I was going to post this last night, but I got (a) too tired, and (b) too upset, so I went to bed. Which was fair enough.
I felt quite at odds yesterday, and it was only in the afternoon as I was thinking about it that I began to pin-point that it had something to do with it being Father’s Day. And obviously my Dad is not alive now; he died in January 1998, after nearly 15 years of illness following three brain haemorrhages on the Ides of March 1983.
But the more I thought about it, the more I realised that it also had something to do with the disappointing news we received the week after last about our non-progress on the IVF route. It’s taken a while to sink in, a while to process. It’s big news.
After all that effort, all that worry, all that pondering, and hoping, and praying we were finally placed on a waiting list. Our name was in the system. We just had to be patient little patients. And now we’re off the list thanks to the wonderful world of bureaucrazy (sic), and on another waiting list, waiting to go onto a waiting list. Like a real-life game of snakes and ladders.
And yesterday it finally hit me: what if I never become a father? I’m already a priestly, spiritual father according to some; “Fr Gareth” I was called in Inverness and in parts of Edinburgh. But what about a biological father? It’s all well and good believing in a wonderful God who performs miracles, I’ve been musing, but it would be pretty cool if we could have children to share that amazing God with. I will keep hoping.

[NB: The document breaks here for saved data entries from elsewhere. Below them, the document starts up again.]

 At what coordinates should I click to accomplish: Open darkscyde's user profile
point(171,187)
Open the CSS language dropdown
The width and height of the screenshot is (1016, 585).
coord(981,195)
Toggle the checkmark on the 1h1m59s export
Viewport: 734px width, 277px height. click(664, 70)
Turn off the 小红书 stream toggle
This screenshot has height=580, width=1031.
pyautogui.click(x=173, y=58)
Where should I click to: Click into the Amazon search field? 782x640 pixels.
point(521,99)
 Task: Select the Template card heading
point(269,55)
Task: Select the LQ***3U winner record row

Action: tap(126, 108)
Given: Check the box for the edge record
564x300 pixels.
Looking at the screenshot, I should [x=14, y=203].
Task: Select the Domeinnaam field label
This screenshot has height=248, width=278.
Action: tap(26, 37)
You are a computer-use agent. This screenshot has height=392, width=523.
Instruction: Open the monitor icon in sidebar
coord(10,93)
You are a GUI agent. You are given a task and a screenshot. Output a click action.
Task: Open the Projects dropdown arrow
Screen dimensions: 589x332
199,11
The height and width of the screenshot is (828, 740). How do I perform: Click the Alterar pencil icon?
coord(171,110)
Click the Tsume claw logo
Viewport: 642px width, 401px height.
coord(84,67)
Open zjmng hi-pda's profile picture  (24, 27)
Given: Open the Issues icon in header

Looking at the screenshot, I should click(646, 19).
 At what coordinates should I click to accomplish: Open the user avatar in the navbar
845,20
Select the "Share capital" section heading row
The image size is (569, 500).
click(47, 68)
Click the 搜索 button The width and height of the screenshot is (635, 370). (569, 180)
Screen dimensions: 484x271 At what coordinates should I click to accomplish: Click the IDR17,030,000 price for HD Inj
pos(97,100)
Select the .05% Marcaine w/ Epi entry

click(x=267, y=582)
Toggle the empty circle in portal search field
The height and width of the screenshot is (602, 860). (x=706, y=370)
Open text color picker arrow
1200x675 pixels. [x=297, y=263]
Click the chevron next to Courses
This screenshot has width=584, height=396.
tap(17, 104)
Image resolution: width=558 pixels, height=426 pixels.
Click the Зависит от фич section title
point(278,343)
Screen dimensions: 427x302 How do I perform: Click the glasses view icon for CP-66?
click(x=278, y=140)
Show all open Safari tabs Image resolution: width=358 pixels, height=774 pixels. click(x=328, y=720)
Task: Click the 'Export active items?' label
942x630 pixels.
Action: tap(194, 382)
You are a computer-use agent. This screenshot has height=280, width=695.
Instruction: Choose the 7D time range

And back to my own Dad, Keith John Saunders. After he died I wanted only one thing from his estate. I wanted a copy of his signature:
I have it blutaked to my monitor here at home. “K J Saunders” it reads. It was the most personal thing that I could think of. Something that he created, that somehow reflected something of who he was.
And one day as Mum and I were going through papers to bin I came across it and kept it. I can’t remember what it was from, some financial papers perhaps? I obviously didn’t have anything that he’d sent to me because he always signed things “Dad” and not his given name.
Saunders is a difficult name to sign well. I spent hours as a child working out how best to sign Gareth. That bit was easy. I became bold in my presentation of my name. Gareth is a solid name. “Strong spear” it means seemingly. Incidentally, I also spent much of my childhood trying to convince the kids at school that that didn’t mean big prick!
I came up with something like this:
But whenever I sign “Saunders” it always looks like an unfinished, squiggly afterthought: Gareth buwulalala.
Maybe that’s what I need to do to prepare for children: I need to concentrate on working out how to sign Saunders in a more convincing and bold manner. Then I can pass that signature on to my own children.